──────── Text

Getting Pregnant with PCOS
PCOS and Pregnancy: Is It Possible?
Patients with polycystic ovary syndrome (PCOS) often wonder, “Will I be able to get pregnant?” Polycystic ovary syndrome, which affects about 6-12% of women in reproductive age, occurs when a woman’s ovaries contain multiple small cysts. Women with PCOS often experience difficulty conceiving because of lack of ovulation and menstruation. PCOS may also affect their hormone levels.
Though the infertility rate for PCOS sufferers is high, it doesn’t mean all hope is lost. Especially when the patient is under 40, pregnancy with PCOS is very much possible. Even when the patient is over 40 and her reservoir of eggs may be getting low, individualized fertility treatment from a specialist can make pregnancy achievable.
Hormones Affect Pregnancy with PCOS
Women with PCOS produce a higher-than-normal amount of androgens, which are a class of hormones. In men, androgens aid in the development of sex organs and secondary sex characteristics (like facial hair and a deep voice). Though androgens are mainly thought of as “male hormones” because men have significantly higher levels than women, the female body also produces some androgens. A good level of androgens is actually necessary for normal female reproductive process, as androgens help eggs develop normally in the ovaries. But when female androgen levels become too high, it’s common for ovulation to stop, which can make getting pregnant with PCOS very difficult if the condition is not treated.
PCOS Infertility: How to Make a Pregnancy More Likely
Find a Specialist in PCOS and Fertility
It's imperative that you see a fertility specialist with extensive experience in treating patients with PCOS. Though many clinics use “one-size-fits-all” fertility treatment protocols for all patients of any age, it’s important for the clinic you choose to offer a specialized treatment plan for you. Women with different hormone levels, and at different ages, will need different types of treatment for a successful pregnancy. By seeing a specialist in PCOS, you're likely choosing someone who knows exactly what protocol and treatment program you need in order to get pregnant. This is especially true if you are over 40 and have a history of PCOS.
If you’re unsure how to choose the right doctor for you, we’ve provided a few tips on finding your perfect specialist.

────────────────

* [Brief] Replace "hope" with "optimism" as you reproduce the PCOS and pregnancy text from "Though the infertility" up to and including "make pregnancy achievable.". The data items are separate material and are not part of the text on PCOS and pregnancy.

──────── Given records

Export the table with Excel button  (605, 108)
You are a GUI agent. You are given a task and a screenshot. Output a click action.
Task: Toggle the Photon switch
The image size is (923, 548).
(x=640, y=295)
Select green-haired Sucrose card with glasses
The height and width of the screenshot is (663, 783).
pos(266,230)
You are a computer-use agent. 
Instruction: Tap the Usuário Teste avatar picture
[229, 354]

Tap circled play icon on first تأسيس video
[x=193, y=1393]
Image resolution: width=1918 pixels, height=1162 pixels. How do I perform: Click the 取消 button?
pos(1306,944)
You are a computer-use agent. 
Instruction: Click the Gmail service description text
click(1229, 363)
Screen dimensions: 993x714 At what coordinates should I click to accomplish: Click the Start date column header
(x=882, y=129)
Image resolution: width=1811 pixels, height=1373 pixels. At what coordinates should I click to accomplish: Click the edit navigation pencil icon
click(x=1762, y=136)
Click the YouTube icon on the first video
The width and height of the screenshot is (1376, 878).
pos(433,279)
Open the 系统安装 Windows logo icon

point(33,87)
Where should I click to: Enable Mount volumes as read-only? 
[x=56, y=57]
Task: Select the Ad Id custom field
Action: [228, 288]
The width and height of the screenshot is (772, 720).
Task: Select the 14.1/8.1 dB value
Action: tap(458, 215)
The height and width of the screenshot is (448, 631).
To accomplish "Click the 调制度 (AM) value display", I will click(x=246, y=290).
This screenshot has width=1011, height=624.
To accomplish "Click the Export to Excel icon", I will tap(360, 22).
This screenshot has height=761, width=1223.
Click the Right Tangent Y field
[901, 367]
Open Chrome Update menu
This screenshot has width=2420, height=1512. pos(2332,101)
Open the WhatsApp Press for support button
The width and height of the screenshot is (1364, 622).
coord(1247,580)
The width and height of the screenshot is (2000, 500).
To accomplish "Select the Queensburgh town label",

────────────────

* [Exercise solution]
Though the infertility rate for PCOS sufferers is high, it doesn’t mean all optimism is lost. Especially when the patient is under 40, pregnancy with PCOS is very much possible. Even when the patient is over 40 and her reservoir of eggs may be getting low, individualized fertility treatment from a specialist can make pregnancy achievable.